Miners have to pay a ‘voluntary’ donation
So this donation plan is effectively a straight tax on BCH mining which has led to accusations of centralisation and predictions of doom.
“To ensure participation and include subsidization from the whole pool of SHA-256 mining, miners will orphan BCH blocks that do not follow the plan,” wrote Jiang Zhuoer in his Medium post explaining the plan. “This is needed to avoid a tragedy of the commons.”
Hayden Otto, CEO of BitcoinBCH.com which runs the HULA payment network, said the idea of a mining levy to fund development was not new and had been discussed by BCH miners after the CoinGeek conference in Hong Kong in May 2018.
“I think it could be successful. They have made it clear that this is just to be a 6 month experiment, with set start and end dates. So if it fails, they will just abandon the idea after the 6 month period has expired,” he said.
Centralisation will lead to doom says critics
Critics of the proposal (and probably anti-BCH types in general) point out that the controversial scheme demonstrates the centralization of power on the BCH blockchain at present – with four mining outfits controlling enough of the hashpower to able to call the shots.
On social media some are calling it a ‘cartel’. What other changes might they decide to enforce in future?
On the other hand, the very centralisation of power also suggests that investment in developing the BCH ecosystem, and getting more and more people on board, is also sorely needed.
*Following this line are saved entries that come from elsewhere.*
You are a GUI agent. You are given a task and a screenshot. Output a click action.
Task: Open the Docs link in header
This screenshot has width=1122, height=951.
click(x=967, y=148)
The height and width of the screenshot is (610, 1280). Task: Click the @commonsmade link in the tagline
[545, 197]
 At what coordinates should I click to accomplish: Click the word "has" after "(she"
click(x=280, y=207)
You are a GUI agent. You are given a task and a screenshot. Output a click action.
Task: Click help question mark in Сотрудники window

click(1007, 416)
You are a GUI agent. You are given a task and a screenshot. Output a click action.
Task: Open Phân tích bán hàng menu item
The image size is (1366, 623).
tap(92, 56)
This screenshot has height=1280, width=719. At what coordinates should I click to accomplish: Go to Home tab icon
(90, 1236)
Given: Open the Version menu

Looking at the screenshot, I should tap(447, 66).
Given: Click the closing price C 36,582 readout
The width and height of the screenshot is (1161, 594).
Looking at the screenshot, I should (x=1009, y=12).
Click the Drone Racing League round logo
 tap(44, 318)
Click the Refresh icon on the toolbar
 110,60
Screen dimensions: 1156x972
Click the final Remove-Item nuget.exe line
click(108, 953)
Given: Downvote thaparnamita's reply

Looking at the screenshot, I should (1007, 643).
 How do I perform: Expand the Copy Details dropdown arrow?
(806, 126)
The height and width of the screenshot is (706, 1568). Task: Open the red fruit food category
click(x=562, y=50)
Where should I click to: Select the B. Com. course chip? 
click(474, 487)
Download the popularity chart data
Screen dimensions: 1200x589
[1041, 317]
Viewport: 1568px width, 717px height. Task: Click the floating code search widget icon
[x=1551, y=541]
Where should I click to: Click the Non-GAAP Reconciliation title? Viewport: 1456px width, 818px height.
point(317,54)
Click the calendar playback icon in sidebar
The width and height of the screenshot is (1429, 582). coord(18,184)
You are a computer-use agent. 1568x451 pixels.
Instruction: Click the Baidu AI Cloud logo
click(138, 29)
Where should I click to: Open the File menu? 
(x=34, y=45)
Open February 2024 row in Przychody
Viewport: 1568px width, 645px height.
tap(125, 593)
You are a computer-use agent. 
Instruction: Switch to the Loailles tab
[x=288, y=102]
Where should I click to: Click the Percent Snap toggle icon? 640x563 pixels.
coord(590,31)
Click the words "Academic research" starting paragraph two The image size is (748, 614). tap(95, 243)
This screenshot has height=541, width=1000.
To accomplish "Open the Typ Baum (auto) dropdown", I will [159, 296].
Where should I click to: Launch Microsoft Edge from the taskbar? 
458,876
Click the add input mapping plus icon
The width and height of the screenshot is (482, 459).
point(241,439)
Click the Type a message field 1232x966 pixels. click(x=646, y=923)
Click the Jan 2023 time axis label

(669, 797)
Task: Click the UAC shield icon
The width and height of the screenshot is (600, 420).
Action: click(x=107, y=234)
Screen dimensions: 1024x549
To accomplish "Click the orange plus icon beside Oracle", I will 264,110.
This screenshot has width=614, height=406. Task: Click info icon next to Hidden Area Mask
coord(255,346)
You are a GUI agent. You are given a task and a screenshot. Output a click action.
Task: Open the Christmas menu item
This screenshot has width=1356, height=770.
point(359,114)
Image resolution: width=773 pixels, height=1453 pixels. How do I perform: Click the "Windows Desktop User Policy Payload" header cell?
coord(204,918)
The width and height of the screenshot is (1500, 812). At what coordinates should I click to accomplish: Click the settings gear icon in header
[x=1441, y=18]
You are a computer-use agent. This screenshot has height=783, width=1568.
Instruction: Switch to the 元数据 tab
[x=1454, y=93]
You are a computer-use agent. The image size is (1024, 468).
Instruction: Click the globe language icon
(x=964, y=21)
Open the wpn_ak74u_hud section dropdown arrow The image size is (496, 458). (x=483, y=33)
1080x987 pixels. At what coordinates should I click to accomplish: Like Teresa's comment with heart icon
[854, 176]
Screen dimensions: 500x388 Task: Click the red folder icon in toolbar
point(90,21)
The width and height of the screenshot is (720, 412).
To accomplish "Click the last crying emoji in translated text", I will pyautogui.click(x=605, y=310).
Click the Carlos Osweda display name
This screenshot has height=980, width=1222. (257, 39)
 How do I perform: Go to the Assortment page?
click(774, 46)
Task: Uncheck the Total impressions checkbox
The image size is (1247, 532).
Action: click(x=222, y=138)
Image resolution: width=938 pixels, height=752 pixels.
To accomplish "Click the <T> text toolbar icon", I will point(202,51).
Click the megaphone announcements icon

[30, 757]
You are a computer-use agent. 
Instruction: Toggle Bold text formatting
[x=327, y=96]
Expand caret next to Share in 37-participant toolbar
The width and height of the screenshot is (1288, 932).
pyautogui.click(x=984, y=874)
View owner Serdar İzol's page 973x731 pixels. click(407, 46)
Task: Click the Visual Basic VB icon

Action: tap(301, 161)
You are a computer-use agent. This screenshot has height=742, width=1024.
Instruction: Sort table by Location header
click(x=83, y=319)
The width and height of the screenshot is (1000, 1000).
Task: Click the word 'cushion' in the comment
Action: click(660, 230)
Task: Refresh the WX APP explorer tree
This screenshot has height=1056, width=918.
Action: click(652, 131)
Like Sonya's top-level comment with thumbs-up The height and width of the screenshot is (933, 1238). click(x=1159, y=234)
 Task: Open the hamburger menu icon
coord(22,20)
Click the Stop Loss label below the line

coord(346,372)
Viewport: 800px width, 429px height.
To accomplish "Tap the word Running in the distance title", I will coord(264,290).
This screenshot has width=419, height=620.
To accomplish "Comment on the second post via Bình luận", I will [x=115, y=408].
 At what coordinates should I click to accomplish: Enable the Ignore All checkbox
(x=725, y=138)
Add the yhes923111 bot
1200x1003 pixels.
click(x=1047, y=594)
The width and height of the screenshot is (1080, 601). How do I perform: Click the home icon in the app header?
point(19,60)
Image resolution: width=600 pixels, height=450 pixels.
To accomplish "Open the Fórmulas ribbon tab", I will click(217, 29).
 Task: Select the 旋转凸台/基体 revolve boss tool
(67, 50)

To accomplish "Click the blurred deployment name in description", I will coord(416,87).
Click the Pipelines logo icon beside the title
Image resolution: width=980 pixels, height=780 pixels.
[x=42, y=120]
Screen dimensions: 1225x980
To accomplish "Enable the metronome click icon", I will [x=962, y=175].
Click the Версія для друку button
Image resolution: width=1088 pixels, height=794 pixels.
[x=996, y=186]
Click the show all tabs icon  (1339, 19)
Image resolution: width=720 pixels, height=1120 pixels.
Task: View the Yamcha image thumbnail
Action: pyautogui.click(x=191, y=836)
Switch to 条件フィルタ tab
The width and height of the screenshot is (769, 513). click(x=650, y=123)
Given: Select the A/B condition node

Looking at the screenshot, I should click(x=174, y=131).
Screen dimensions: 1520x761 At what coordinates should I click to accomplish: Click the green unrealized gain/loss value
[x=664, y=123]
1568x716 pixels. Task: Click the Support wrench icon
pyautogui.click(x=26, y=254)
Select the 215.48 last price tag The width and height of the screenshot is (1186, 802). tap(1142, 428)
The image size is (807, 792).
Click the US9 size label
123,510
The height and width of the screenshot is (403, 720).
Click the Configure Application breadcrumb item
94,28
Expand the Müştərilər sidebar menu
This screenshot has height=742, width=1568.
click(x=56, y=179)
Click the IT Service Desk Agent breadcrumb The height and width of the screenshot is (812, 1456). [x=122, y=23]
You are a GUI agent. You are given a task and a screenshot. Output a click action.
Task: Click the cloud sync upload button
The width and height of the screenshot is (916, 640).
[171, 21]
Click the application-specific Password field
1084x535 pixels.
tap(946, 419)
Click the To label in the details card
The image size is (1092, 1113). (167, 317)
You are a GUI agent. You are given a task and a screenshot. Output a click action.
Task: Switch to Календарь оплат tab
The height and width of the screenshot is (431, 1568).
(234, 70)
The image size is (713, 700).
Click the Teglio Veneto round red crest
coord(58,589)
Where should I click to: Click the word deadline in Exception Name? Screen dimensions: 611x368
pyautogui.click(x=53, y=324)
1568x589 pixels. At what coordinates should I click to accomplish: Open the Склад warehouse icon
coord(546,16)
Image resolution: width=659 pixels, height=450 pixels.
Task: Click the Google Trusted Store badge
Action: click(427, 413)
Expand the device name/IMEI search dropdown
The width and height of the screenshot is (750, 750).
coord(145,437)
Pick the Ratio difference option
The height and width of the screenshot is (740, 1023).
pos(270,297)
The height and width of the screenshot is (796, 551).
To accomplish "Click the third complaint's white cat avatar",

There have been concerns for some not enough money was being directed towards development.
In June last year leaked Telegram messages suggested the BCH dev team had just half a dozen core members who were struggling to keep up with backports from Bitcoin Core, much less developing the underlying technology.
The reports were labelled by Roger Ver as “fake news”.
Critics take aim
Twitter user WhalePanda called the 12.5 donation plan: “Literally a centralized totalitarian regime with a 51% attack threat.”
Nic Carter from Coinmetrics said the proposal showed BCH “was never meaningfully decentralised, but in desperation, even the pretense has been dropped now.
He also called it a:”Desperate attempt to save a doomed project (which of course actually accelerates its demise)”.
It was never meaningfully decentralized, of course, but in desperation, even the pretense has been dropped now.
— nic carter (@nic__carter) January 23, 2020
Others suggested Roger Ver was being hypocritical as in previous tweets he said: “All taxes are the moral equivalent of theft, even if the money is used for a good cause”.
The obvious concern with such a tax is that the BCH hash rate will suffer. BCH miners will suffer the double hit of a 50% reduction in block rewards in April, followed by a further 12.5% reduction for six months from May.
Micky has already reported on predictions that the upcoming Bitcoin Cash halving in early April could see miners switch to BTC (which doesn’t experience a halving until May).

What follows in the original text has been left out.